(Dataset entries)
—————
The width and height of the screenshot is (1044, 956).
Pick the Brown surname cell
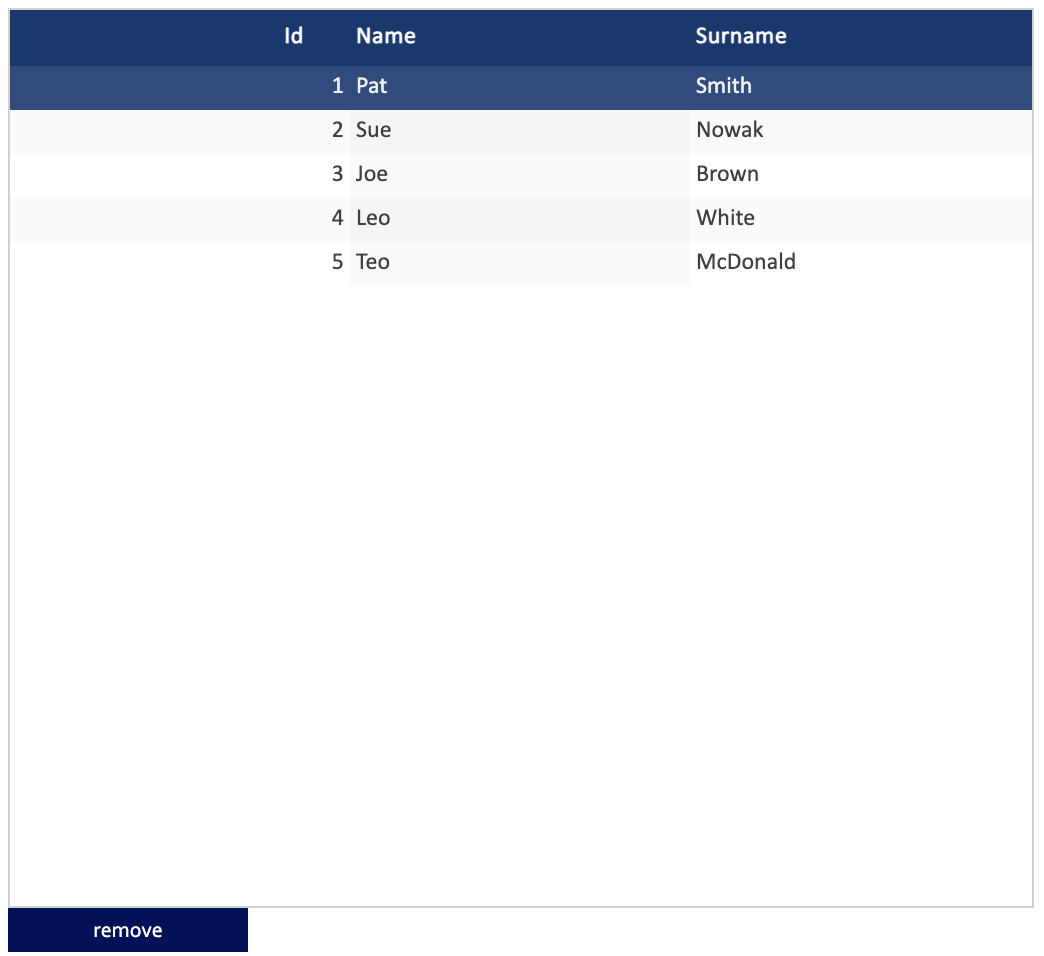tap(728, 174)
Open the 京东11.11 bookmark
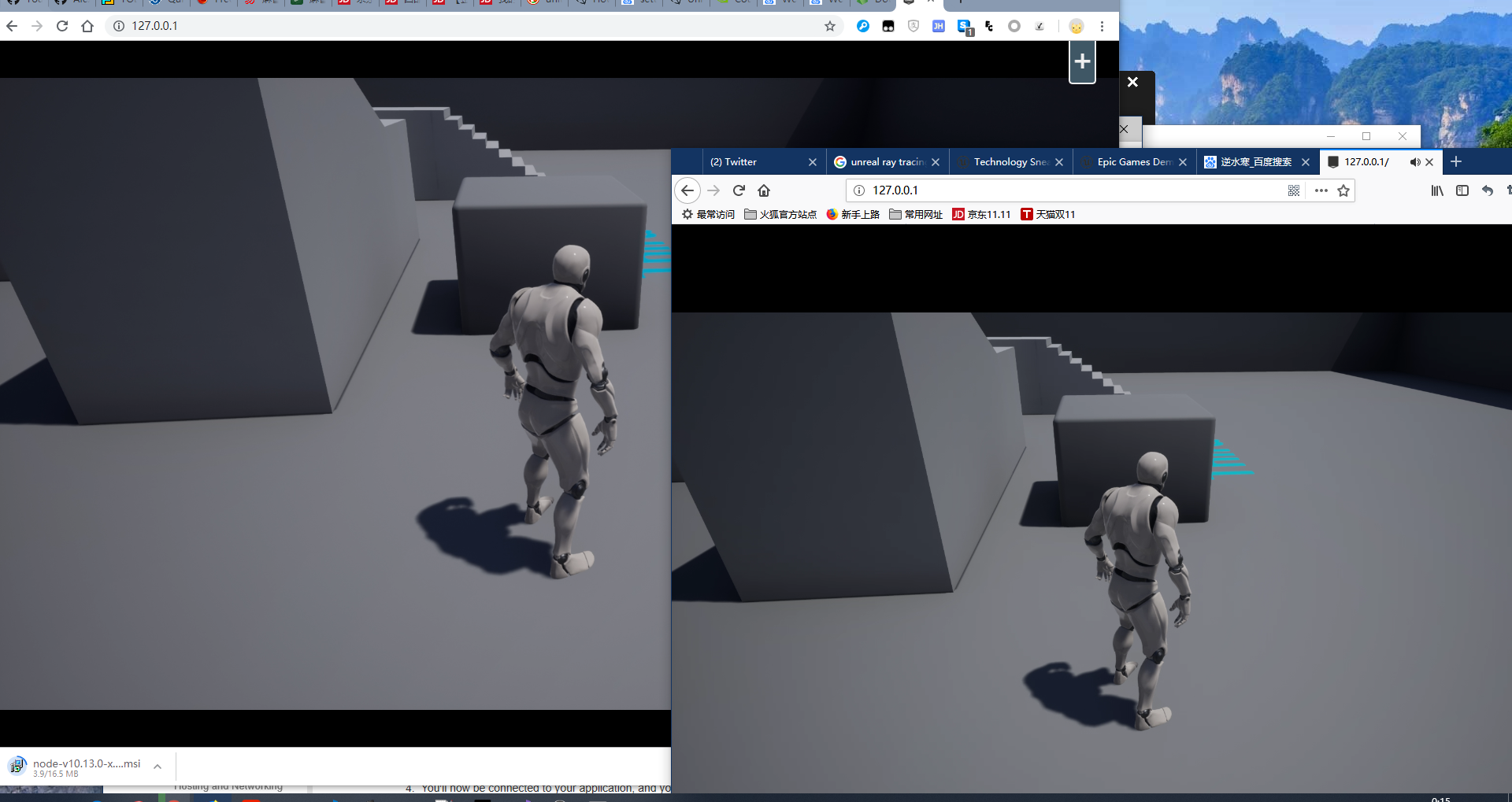 point(981,214)
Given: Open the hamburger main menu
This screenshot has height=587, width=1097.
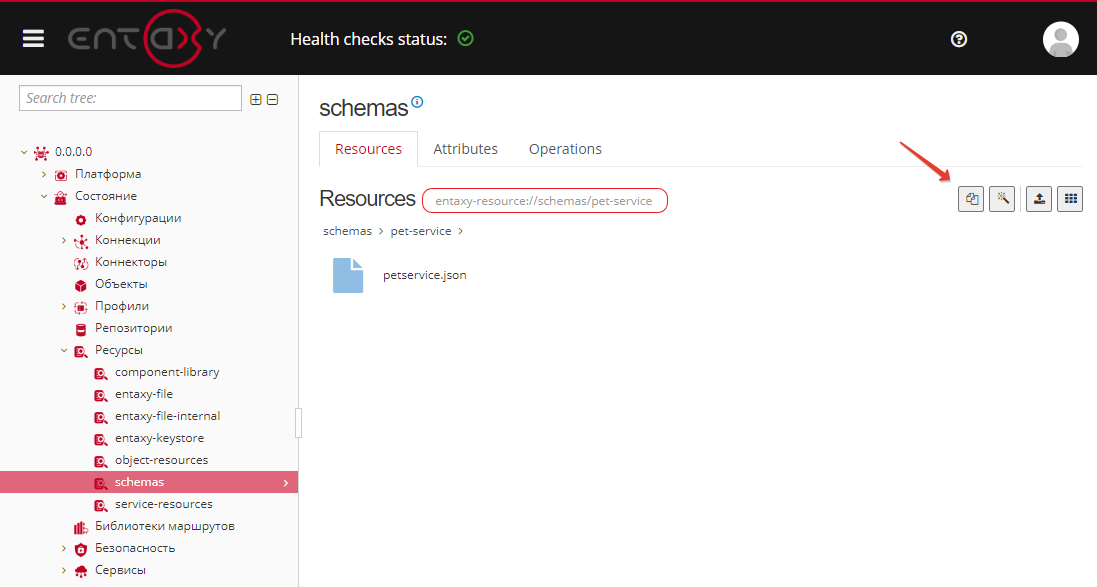Looking at the screenshot, I should coord(34,39).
—————
## Directions
Return every row above verbatim, omitting the pictures.

## Written response
The width and height of the screenshot is (1044, 956).
Pick the Brown surname cell
tap(728, 174)
Open the 京东11.11 bookmark
 point(981,214)
Given: Open the hamburger main menu
This screenshot has height=587, width=1097.
Looking at the screenshot, I should coord(34,39).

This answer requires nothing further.